Kedua, pusi pembuka ziarah tanah jawa ini sebuah manifesto yang mengejutkan di tengah-tengah nasib selintir perpuisian kita yang paling mutakhir yang cendrung mengalienasi diri kita dari menjadi manusia seutuhnya, lahir dan batin. Betapa banyaknya puisi kini yang hanya seperti puisi, puisi yang terjebak hanya dalam permainan bunyi dan diksi semata, sekedar menonjolkan sensualisme bahasa yang akrobatik yang sepi dengan makna.

Karenanya puisi-puisi yang IBS yang telah dibukukan dalam bentuk buku yang berjudul ziarah tanah jawa dalam bentuk perlawanan zaman. Seperti dalam kutipan puisi berikut ini:

Maka, aku tak akan memainkan gelap terang
Dalam puisi dan membuat tercengang
Aku hanya mendendangkan tembang
Ketika lebah kumbang datang dan pergi
Menghisap madu dan terang

Terlebih dari semua itu, seni hanya untuk seni sendiri. Puisi yang hanya berlaku kepada mereka yang hidup di dalamnya, yang entah untuk siapa ia tulis puisi itu, karena hening makna batin, baik dalam konteks spiritual individual maupun sosialnya, ia mungkin semacam pameo “Yang bukan penyair ambil bagian”. Sebuah ironi yang tampak mirip dengan gambaran karya Yunani, Tuhan yang tak dikenal. Kita tahu bahwa Dia ada, tetapi karena ia jauh dan sukar dipahami, maka pengetahuan atas-Nya pun menjadi kuasa yang sok saja.

Selanjutnya puisi-puisi yang tercatat dalam tinta emas sejarah, tidaklah lahir dari kekosongan budaya, dan canggihnya akrobatik bahasa. Namun puisi-puisi itu langsung berhubungan dengan proses membangun makna hidup dalam konteks pribadi maupun sosial, baik dalam ruang temporal maupun prennial. Puisi yang berjudul Ziarah Tembuni bait pertama: berkaca pada lantai pendapa, malam wangi wijayakusuma// keriput uban serentak melawan, karena di sudut// dekat pot bunga berlumut, saudaraku// tembuni yang ikut serta dari gua garba bunda// masih tersimpan aman dan patut.

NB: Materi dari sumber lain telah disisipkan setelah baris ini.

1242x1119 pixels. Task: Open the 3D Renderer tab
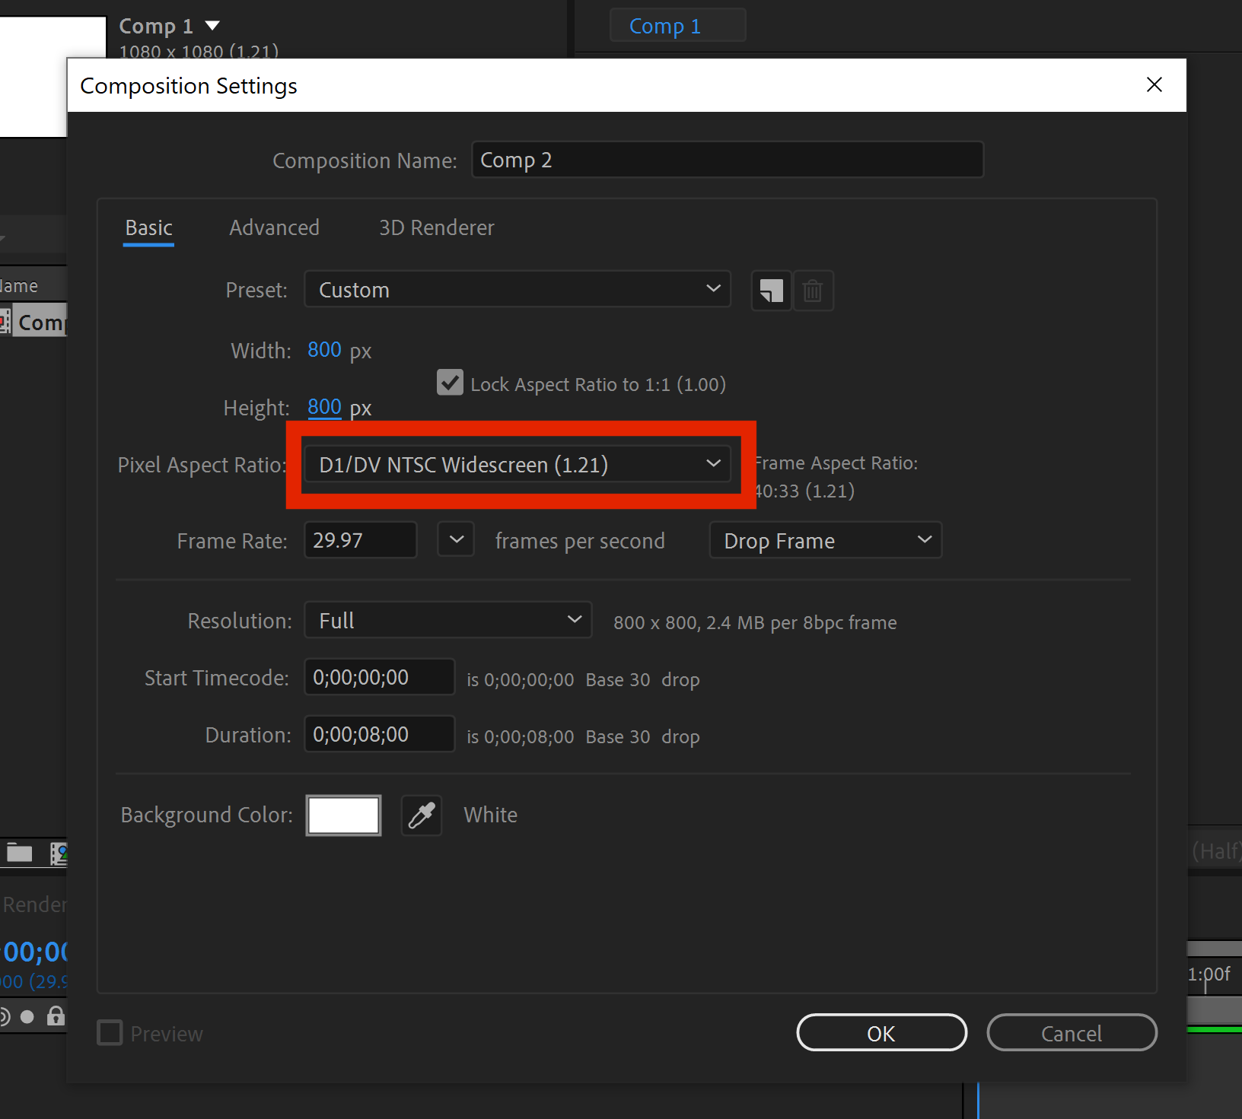tap(436, 227)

Selanjutnya pada bait ke 3 yang berbunyi: tetapi engkau merasa jadi tamu..// padahal, di sana masih ada makam leluhur// ada nisan kayu ditatah dengan goresan paku//mereka tak penah lupa siapa anak cucu// yang dulu nakal, suka mencuri ketela// dan membakarnya malam-malam saat bulan puasa// maka seperti terbangun dari mimpi, kucabuti rumput teki// yang berakar pada dahi mereka, yang menjalar// menatap nama yang pernah mendongengkan kisah nabi// ramayana hingga mahabarata.

Buku Ziarah Tanah Jawa ini mengajak kita untuk bangkit dan mengingat kembali pada tanah kelahiran. Kembali menjadi orang Jawa beneran bukan Jawa sing ora njawani. Laku spiritual yang dituangkan dalam bentuk puisi oleh Iman Budi Santosa sangat menggugah ke dalam rohani sebagaimana semestinya orang Jawa, selain itu juga mampu mengangkat kembali pemikiran-pemikiran orang jawa tempo dulu. Kemasan kata yang menghiasi pusi dalam buku tersebut, membuat kita tercengang, bahasanya amat lugas dan bersahaja.